# Funkbedienung für Sicherheitsrelais



## AlterEgo (18 Februar 2010)

Hallo, 
habe folgendes Problem...  
Ein Rolltor, das mittles sicherem Positionsschalter und zugehörigem Auswerterelais überwacht wird muss nach dem öffnen und schließen mittels Taster quittiert werden.
Da das Tor von einem Staplerfahrer bis zu 40 mal pro Tag geöffnet wird, bedeutet das Absteigen vom Stapler und Quittieren einen imensen Zeitverlust.
Würde gerne durch einen Funksender quittieren lassen.
Kennt da jemand ein zugelassenes (bezahlbares) System?


----------



## argv_user (18 Februar 2010)

Ist denn ein Seilzugtaster am Kragarm nicht möglich?


----------



## AlterEgo (18 Februar 2010)

wäre möglich, werde ich am ende auch so machen, weil es wahrscheinlich nichts besseres gibt...
und wenn doch wird es wohl unbezahlbar...


----------



## IBFS (18 Februar 2010)

argv_user schrieb:


> Ist denn ein Seilzugtaster am Kragarm nicht möglich?


 
Das ist Stand der Technik und an der Unterseite des Tores ist eine 
Sicherheitsschaltleiste. Nach Lichtschrankenfreigabe (Tor frei )
plus Wartezeit geht das Tor automatisch wieder zu.


----------



## Sockenralf (18 Februar 2010)

Hallo,

Auch eine Induktionsschleife im Boden macht sich immer wieder gut.

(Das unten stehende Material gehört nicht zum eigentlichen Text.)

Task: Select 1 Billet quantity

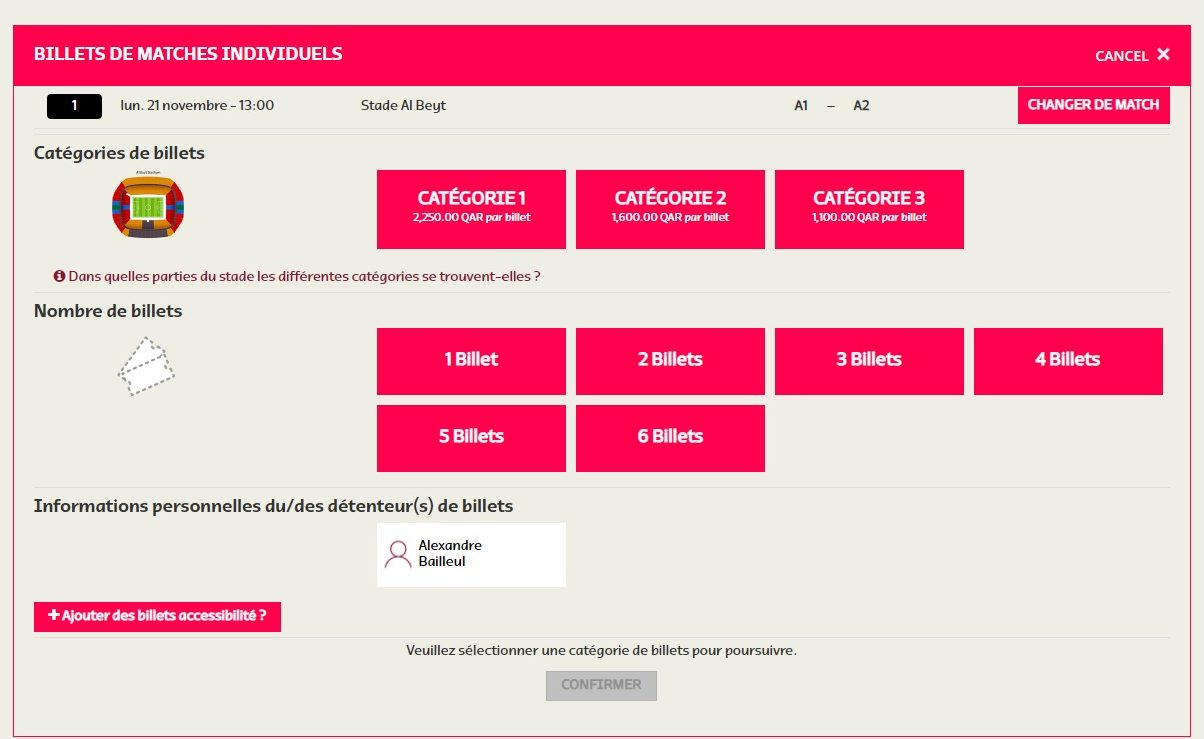Action: [x=471, y=361]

Warum aber muß man jeden Zyklus des Tores quittieren?

Was ist denn das für eine Anwendung?


MfG


----------



## diabolo150973 (18 Februar 2010)

Hallo,

von welchem Hersteller ist das Tor denn? Ich weiß von Seuster und Hörmann, dass es möglich ist! Allerdings kann ich dir aus dem Kopf keine Preise sagen.

Gruß,

dia


----------



## thomass5 (18 Februar 2010)

... bei Funk hätte ich Bedenken, das ein Quittieren möglich ist ohne zu sehen, was ich quitiere (noch Personen im Gefahrenbereich ...)
Thomas


----------



## AlterEgo (19 Februar 2010)

@ sockenralf: das tor ist quasi ne überwachte bewegliche schutzeinrichtung, die einen gefahrenbereich umschließt, deshalb das quittieren

@diabolo: hersteller weiß ich grad nicht, müsste ich montag nachschauen

aber wie gesagt, werde wohl nen seilzugschalter nehmen...

trotzdem danke für die hilfe...


----------



## Deltal (20 Februar 2010)

Wie wäre es mit einer IR-Fernbedienung? Je nach Position des Empfängers kann man verhindern das jemand "versehentlich" den Reset auslöst.


----------



## AlterEgo (20 Februar 2010)

tja ist die frage ob es die auch mit zulassung für sicherheitsanwendungen gibt?!


----------



## Deltal (20 Februar 2010)

Eine Resetfunktion muss nicht "sicher" ausgeführt werden. Du kannst ja z.B. bei eine Sicherheitssps den Reset-Taster auch an Standart-Eingänge anschiessen.

Wichtig ist:
a) man darf nicht innerhalb des Sicherheitsbereiches quittieren können
b) man muss den Sicherheitsbereich den man quittiert einsehen können

Man könnte das jedoch mit z.B. einer Induktionsschleife kombinieren. d.h. der Stapler muss auf eine fixe position fahren, erst dann ist die Fernbedienung aktiv.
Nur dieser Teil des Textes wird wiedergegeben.